Le poète et écrivain américain Raymond Carver est le représentant de ce que les critiques qualifient de « réalisme sale ». Son écriture n’a rien de sale, mais traite honnêtement des tripes du quotidien, de l’authentique, de l’ordinaire, des gestes, sans discours idéologique ni abstraction. En 1984, à l’âge de 46 ans, il écrit l’une de ses plus belles nouvelles, Cathédrale.  Robert, le protagoniste, tente de décrire une cathédrale à un aveugle. Face à la difficulté de pouvoir expliquer les choses, même celles qui sont familières, ils commencent à dessiner ensemble. L’aveugle dit : « Nous dessinons une cathédrale, nous y travaillons ensemble, lui et moi. Appuie plus fort », dit-il en s’adressant à moi. « Oui, comme ça. C’est bien », a-t-il ajouté. « C’est bien. Tu l’as fait, mec. Tu y arrives maintenant. Tu ne pensais pas pouvoir le faire, hein ? Mais tu l’as fait, tu t’en rends compte ? Maintenant, tu y arrives. Tu vois ce que je veux dire ? Nous allons voir un véritable chef-d’œuvre dans une minute. Comment est le bras ? » a-t-il demandé. « Maintenant, mettez des gens dedans. Qu’est-ce qu’une cathédrale sans les gens ? ». Voici la question la plus intime et la plus cohérente pour comprendre les cathédrales : « Que sommes-nous sans les gens ? »
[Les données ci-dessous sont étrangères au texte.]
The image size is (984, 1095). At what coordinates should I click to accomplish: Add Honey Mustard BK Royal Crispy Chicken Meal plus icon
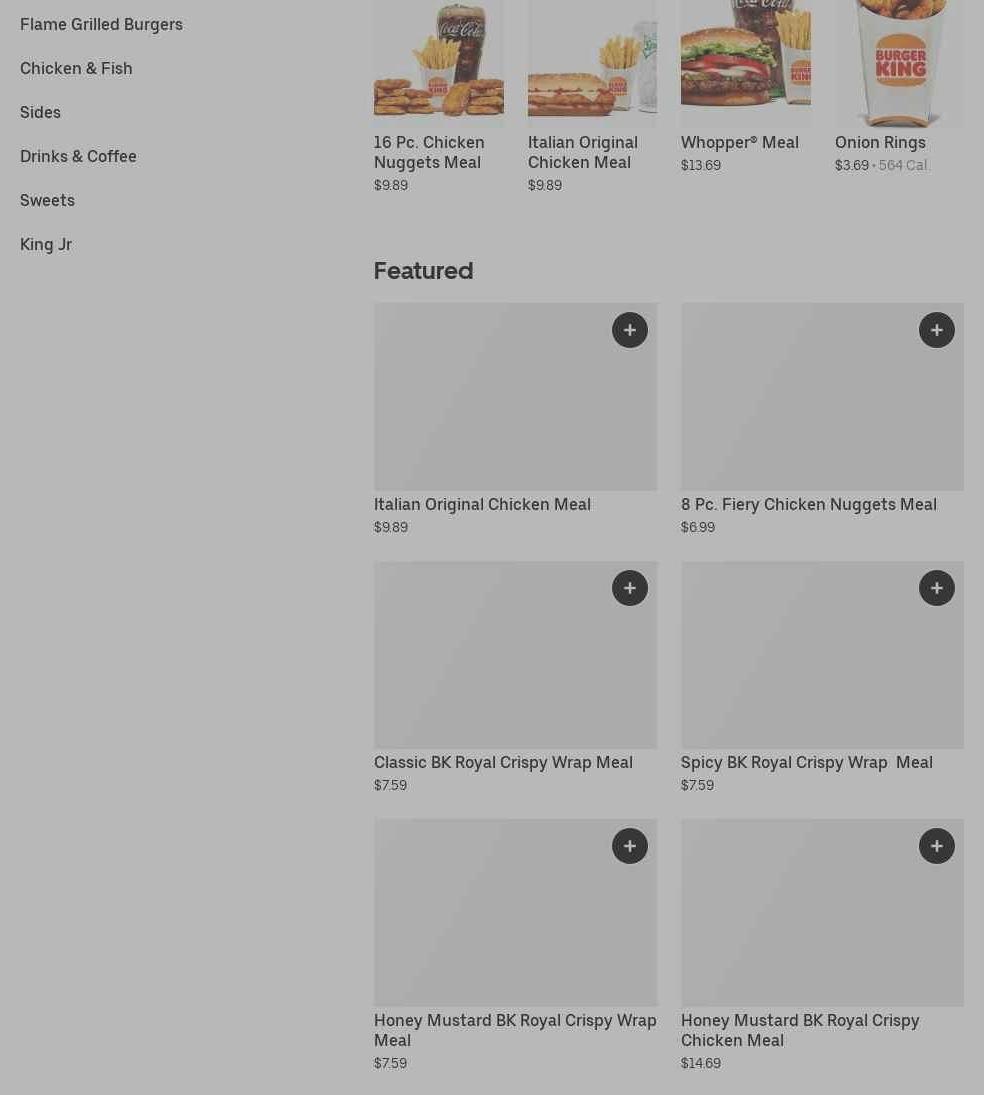pyautogui.click(x=937, y=846)
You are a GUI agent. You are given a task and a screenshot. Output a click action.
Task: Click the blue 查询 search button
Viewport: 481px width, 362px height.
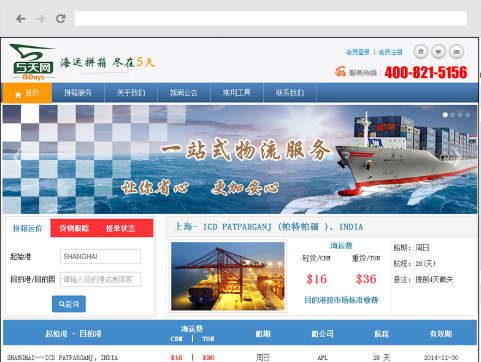pos(69,304)

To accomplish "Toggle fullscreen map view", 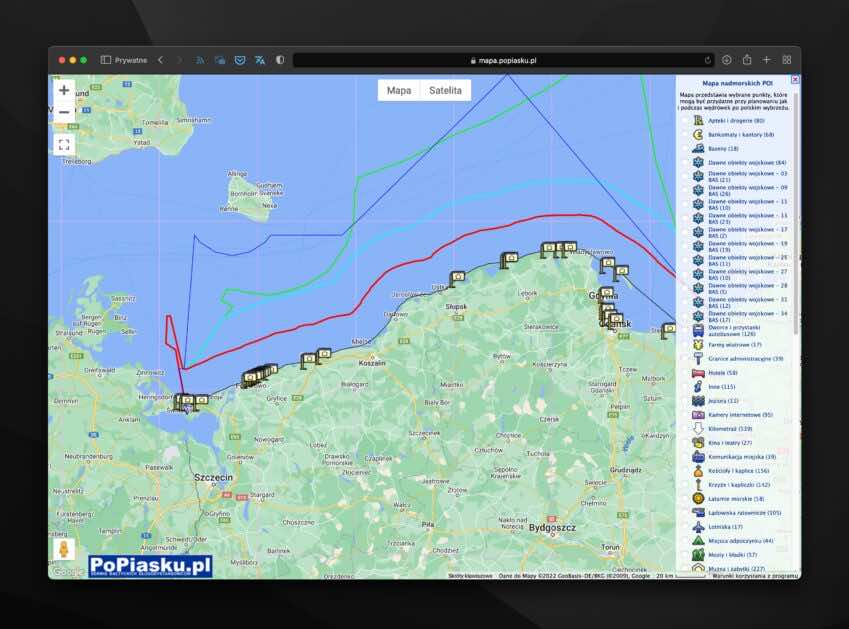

Les cathédrales n’ont pas seulement été visitées par d’innombrables personnes au cours des siècles. Elles n’ont pas eu besoin de voir l’œuvre achevée pour en reconnaître l’essence. Dès les premières pierres, ceux qui les ont visitées ont pu reconnaître le travail d’artistes, de sculpteurs, de tailleurs de pierre, d’aides, de personnes dont aucun ne se souvient des noms et qui, malgré cela, ont su insérer l’éternité dans le temporel.

 

La Sagrada Familia en construction

 

En commençant par les médiévales, les cathédrales ne sont donc pas seulement des monuments majestueux, mais une sorte d’autoportrait de toutes les personnes qui, individuellement, ont imprimé leur propre histoire, gravée sur les murs. Comme s’il s’agissait d’ex-voto, d’histoires particulières qui ne prétendent rien, mais qui simplement sont.

Romano Guardini, dans sa recherche du sens profond de l’art pour l’existence humaine, a donné une conférence à l’Académie des arts figuratifs de Stuttgart, qui a été publiée en 1947 sous le titre « L’œuvre d’art ». Dans celle-ci, il mentionne également la construction des cathédrales : « La question se pose de savoir ce qu’est cette entité étrange, si irréelle et pourtant si efficace, si détachée de l’existence habituelle et pourtant si profondément pénétrée par le moi intérieur, si superflue selon tous les critères pratiques et pourtant si indispensable pour ceux qui l’ont vue une fois dans leur vie ».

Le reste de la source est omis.